Chris Whitten’s job has not been easy this year.

The Michigan men’s golf coach lost Lion Kim — the Wolverines’ top scorer of the 2010-11 season, and a Masters participant, to boot — and fellow senior Alexander Sitompul to graduation, while Joey Garber — last season’s freshman standout who started every tournament last year and was third on the team in scoring average — transferred to the University of Georgia.

Whitten’s had to face all of this, while also learning the ropes as a first-year head coach.

Andrew Sapp, Michigan’s former coach, left after last season to coach the University of North Carolina men’s team.

“It’s been a struggle on the course, but at the same time there’s been change for everybody,” Whitten said. “Even though I was the assistant (under Sapp) for five years, I thought there were some certain things I needed to emphasize with the culture of the team, the attitude of the team.”

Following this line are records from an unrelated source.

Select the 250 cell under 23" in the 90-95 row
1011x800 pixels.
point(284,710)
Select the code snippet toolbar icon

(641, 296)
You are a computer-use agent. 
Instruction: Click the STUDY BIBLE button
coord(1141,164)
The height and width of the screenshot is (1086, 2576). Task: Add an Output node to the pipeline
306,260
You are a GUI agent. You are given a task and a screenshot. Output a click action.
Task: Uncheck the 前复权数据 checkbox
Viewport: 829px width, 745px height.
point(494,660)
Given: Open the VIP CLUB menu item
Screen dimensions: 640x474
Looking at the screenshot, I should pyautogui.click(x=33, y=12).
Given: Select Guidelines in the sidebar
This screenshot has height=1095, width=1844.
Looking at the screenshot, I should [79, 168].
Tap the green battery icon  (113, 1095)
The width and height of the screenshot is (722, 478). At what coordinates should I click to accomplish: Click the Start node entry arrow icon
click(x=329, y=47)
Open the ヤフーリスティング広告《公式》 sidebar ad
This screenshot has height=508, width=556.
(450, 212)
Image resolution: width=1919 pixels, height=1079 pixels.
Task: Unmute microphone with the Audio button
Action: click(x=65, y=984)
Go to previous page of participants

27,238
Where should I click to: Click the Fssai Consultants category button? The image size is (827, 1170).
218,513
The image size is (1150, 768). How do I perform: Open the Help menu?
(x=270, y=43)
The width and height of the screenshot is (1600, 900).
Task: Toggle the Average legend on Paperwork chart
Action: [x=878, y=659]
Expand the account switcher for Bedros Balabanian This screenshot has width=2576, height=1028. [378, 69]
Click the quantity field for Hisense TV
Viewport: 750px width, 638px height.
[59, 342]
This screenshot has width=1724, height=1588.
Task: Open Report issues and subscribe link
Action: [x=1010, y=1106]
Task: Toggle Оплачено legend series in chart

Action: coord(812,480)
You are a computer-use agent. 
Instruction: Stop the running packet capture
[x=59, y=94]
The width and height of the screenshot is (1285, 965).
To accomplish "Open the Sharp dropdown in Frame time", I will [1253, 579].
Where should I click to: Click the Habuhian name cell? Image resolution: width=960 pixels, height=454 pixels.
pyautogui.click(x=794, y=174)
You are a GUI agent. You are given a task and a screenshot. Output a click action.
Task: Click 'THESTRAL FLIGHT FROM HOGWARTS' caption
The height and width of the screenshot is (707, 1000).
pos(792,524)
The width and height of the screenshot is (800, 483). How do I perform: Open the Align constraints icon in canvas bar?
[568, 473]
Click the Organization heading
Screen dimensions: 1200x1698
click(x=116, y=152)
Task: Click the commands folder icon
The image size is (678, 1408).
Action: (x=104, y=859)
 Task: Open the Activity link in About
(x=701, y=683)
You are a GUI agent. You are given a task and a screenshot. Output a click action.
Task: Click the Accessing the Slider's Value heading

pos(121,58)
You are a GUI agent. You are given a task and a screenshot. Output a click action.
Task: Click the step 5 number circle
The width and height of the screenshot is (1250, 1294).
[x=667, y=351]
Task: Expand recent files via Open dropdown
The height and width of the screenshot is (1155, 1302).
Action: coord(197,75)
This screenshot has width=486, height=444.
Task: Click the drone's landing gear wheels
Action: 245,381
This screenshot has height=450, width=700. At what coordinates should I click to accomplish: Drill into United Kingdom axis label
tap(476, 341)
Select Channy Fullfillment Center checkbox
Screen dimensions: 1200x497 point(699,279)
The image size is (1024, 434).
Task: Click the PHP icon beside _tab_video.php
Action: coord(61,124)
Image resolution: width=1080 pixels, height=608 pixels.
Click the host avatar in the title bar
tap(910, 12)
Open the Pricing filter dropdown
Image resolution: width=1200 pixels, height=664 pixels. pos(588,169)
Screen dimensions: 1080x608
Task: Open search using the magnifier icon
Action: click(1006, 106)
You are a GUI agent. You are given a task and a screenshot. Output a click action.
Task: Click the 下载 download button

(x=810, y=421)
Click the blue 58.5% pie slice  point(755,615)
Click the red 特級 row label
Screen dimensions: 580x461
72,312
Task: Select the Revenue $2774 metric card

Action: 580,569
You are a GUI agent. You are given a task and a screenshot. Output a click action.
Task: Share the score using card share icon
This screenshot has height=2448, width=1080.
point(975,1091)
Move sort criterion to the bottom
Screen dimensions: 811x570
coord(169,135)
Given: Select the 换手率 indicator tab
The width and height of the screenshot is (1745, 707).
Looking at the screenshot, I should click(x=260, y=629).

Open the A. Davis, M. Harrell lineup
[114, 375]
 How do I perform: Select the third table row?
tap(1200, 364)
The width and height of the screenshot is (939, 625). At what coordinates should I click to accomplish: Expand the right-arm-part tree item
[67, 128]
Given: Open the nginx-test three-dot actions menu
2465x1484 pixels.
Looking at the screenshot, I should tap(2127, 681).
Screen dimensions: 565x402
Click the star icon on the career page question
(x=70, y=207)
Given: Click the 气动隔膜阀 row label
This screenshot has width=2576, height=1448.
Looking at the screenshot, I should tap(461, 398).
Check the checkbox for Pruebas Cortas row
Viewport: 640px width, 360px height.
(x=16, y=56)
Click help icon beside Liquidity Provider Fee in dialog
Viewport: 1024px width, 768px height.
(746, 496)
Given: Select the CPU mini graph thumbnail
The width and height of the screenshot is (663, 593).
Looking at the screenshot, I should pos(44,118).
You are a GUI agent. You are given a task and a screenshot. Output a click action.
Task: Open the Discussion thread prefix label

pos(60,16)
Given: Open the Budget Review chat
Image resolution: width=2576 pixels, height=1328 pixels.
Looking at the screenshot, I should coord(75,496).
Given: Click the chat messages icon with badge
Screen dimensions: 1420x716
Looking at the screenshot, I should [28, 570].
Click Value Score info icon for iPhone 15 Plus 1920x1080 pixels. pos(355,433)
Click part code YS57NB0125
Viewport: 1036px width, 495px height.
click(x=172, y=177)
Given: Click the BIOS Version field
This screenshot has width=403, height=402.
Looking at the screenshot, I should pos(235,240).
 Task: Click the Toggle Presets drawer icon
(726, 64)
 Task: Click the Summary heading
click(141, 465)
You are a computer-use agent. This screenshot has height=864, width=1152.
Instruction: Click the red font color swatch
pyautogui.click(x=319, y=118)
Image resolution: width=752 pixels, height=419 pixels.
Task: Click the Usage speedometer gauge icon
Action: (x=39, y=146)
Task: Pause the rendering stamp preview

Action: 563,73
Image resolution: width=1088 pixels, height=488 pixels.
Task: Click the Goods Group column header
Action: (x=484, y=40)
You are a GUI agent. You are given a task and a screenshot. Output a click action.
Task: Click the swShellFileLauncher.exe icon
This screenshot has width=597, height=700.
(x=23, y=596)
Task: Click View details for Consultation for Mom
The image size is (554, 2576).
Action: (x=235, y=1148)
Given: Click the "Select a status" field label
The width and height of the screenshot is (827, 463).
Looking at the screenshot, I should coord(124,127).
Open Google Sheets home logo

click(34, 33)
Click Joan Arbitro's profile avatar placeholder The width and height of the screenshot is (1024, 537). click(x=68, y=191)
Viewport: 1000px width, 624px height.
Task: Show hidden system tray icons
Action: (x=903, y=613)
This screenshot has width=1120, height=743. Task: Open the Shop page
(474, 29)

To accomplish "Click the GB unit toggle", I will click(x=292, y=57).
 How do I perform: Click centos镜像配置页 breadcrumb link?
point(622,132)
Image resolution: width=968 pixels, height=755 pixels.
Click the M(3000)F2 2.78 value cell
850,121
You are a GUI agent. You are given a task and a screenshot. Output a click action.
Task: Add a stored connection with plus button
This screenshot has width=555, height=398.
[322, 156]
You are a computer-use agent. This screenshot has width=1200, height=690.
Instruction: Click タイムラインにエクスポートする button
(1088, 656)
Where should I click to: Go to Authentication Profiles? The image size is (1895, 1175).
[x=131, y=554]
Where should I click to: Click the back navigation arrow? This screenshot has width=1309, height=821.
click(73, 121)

In the face of adversity, Whitten has looked to his lone senior, Matt Thompson, for leadership on and off the course.

“Having Matt on the team really makes things a lot easier, because he’s such a leader on the course and with the guys,” Whitten said. “They can all see what he does at home and (they can) see why he plays so well at the events.”

Two weeks ago, Thompson contributed a stellar 10-under performance for Michigan at the Furman Intercollegiate, finishing in second place for the 54-hole event — his third top-two finish of the year. He led the Wolverines to a 16th-place finish overall.

But this week, Thompson finished at six-over-par and 20th individually at the LSU Intercollegiate in Baton Rouge, La.

“(On Saturday), I was fighting all day to put everything together,” Thompson said. “Every time I thought I was climbing back into it, I would make another bogey. I just couldn’t really get into a rhythm.”

Thompson fared better on Sunday, shooting an even-par 72, even after bogeying his final three holes.

“(Matt) maybe tried to force it a little bit,” Whitten said. “(However), he’s such a good player that he can make those decisions. He had a green light and it just didn’t work out this time, but that doesn’t really reflect where his game is at. He’s still playing really well.

“We don’t talk too much about the results, we talk more about the process, just getting prepared.”

After a steady first half of the year for the Wolverines — a period where Thompson finished in the top-10 three times, including a victory at the Windon Memorial Classic in mid-October — the spring season has seen them precipitously drop out of NCAA contention. If Michigan wants to extend its four-year NCAA Regional streak, it’ll have to win the Big Ten Championships in French Lick, Ind. in four weeks to receive the automatic bid.

“Every guy on the team knows that (the Big Ten Championships) is the most important tournament of the year,” Whitten said. “Everyone is capable of playing much better than they have so far.”

The Wolverines will have to play better than they did in Louisiana this weekend, where the team finished in a tie for tenth with a three-round total of 907 (+43).

“I’d say, overall, our performance (this weekend) was well below expectations,” Whitten said. “We’re learning new things every week, but we’ve still got a lot of things to get better at.”

Whitten is still optimistic that his players will have an opportunity to play at their home course — the site of the NCAA Regional — in May.

“I don’t think there’s any reason that we can’t go into (Big Tens) with high expectations,” Whitten said. “We’re hoping to do something special.”

If optimism isn’t enough, Whitten should find solace that Sapp, who also struggled in his inaugural season as head coach at Michigan, found success at the year-end conference tournament.

During the 2002-03 regular season, Sapp’s first, the Wolverines didn’t place better than ninth in any tournament. But at the Big Ten Championships in Bloomington, where they were seeded last, they finished in eighth. In the second round, they tallied their best team total (285) for a single round all season.

By 2008, Sapp had led Michigan to its first NCAA Regional in eight years. In 2009 — Thompson’s freshman season — the team made it to the Final Four, losing to eventual champion Texas A&M in the semifinals. Thompson’s sophomore and junior seasons saw similar results. The Wolverines made it to the NCAA Regional each year, winning the Central Regional last season.

“It’s been difficult, especially after my first three years — where we’ve been and where we came from,” Thompson said. “Nobody likes to lose.”

With roster attrition and a first-year coach, sustaining its past success on the course has proven to be easier said than done for the Michigan men’s team. But Thompson is confident in the coaching staff moving forward, even if the Wolverines fail to reach their fifth-straight NCAA Regional.

Whitten is also staying positive about the future.

“I think we’ve laid some pretty good groundwork here,” Whitten said. “I think everything we’re doing now puts us into position to have a lot of sustainable success going forward.”